Given instruction: Retype every one of the rows below word for word, leaving the pictures out of your copy.

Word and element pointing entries
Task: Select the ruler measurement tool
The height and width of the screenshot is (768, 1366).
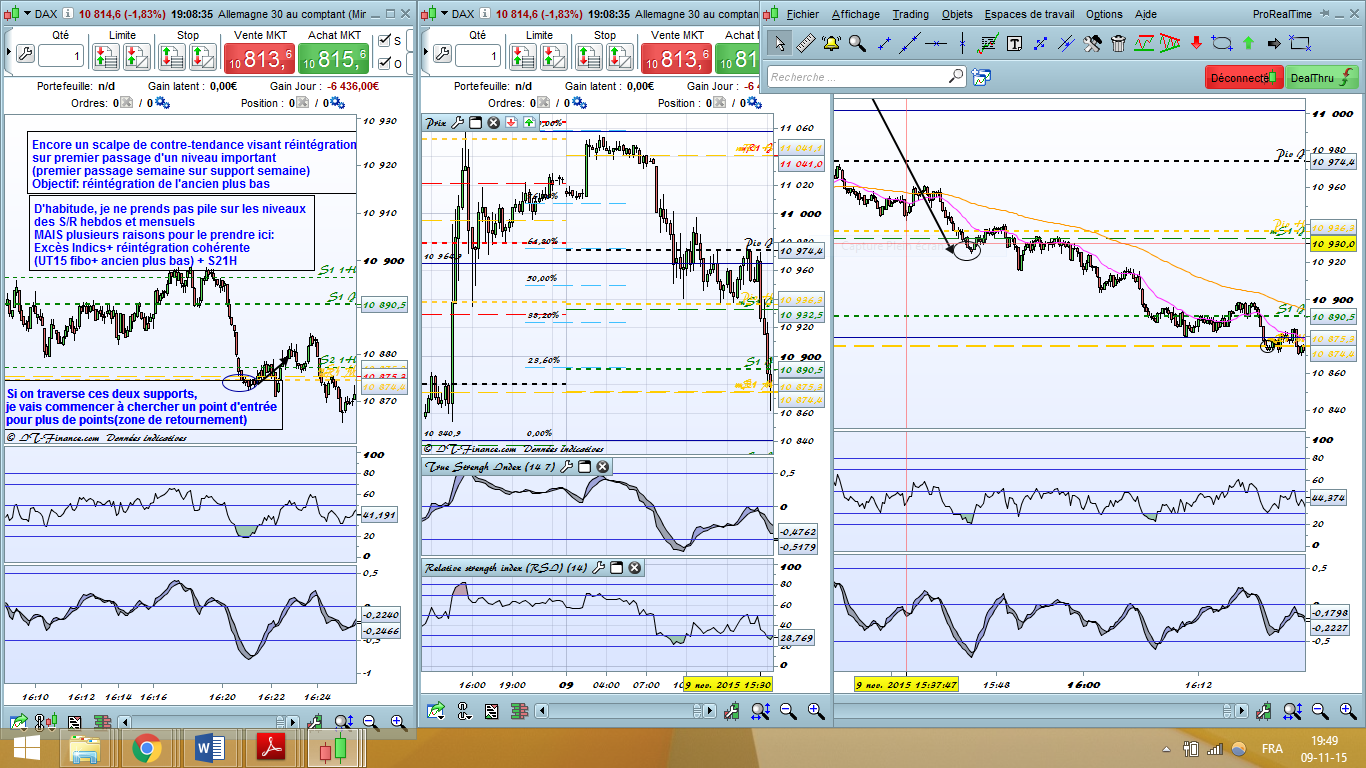Action: [806, 43]
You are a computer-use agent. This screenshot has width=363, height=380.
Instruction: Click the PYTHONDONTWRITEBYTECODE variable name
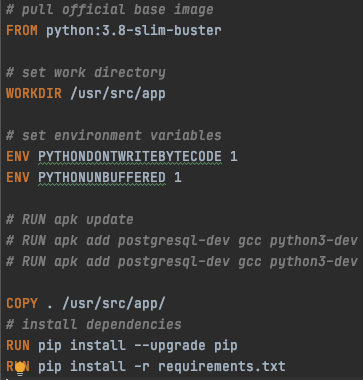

Result of this task:
Task: Select the ruler measurement tool
The height and width of the screenshot is (768, 1366).
Action: [806, 43]
You are a computer-use agent. This screenshot has width=363, height=380.
Instruction: Click the PYTHONDONTWRITEBYTECODE variable name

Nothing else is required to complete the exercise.